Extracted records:
------

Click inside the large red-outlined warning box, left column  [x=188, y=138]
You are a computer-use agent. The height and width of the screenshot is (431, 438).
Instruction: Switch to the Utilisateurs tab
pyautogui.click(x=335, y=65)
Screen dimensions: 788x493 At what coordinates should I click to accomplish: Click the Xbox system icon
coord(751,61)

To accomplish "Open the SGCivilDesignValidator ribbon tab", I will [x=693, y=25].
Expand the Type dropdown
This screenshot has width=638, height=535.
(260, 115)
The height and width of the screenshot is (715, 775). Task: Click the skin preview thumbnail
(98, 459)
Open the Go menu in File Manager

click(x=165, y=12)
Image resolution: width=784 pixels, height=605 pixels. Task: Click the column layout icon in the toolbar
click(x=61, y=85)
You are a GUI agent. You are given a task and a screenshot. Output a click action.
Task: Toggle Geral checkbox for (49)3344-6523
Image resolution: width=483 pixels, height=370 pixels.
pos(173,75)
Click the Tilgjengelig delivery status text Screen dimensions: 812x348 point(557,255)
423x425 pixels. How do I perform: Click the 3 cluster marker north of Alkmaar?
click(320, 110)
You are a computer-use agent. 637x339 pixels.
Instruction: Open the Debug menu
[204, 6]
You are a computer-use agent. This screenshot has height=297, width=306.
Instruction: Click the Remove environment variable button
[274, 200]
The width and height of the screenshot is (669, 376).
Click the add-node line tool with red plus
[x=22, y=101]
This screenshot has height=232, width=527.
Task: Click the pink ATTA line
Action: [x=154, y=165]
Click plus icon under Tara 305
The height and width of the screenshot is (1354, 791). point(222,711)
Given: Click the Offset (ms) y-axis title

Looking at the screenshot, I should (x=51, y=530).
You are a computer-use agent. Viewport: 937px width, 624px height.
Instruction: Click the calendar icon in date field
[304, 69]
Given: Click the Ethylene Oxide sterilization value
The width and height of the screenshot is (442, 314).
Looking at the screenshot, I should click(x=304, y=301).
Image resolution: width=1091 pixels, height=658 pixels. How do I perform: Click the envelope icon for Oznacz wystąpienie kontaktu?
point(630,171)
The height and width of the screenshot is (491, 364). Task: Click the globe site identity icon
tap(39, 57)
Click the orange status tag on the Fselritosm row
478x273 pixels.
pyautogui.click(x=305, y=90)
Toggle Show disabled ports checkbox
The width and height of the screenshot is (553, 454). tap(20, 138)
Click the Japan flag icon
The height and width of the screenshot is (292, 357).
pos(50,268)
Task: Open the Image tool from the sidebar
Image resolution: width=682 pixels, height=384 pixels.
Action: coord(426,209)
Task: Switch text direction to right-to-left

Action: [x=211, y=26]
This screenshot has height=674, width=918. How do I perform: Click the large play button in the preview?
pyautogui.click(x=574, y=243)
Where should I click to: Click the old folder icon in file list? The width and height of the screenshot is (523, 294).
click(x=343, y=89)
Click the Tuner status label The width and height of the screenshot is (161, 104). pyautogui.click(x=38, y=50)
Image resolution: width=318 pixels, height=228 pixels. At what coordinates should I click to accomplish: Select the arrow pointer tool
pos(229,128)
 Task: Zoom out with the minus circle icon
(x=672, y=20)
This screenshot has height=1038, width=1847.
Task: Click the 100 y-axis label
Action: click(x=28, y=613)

------

* TASK ITEM
Among the entries, how many lines carry "computer"? Reply with a number and nothing else.

* RESULT BELOW
4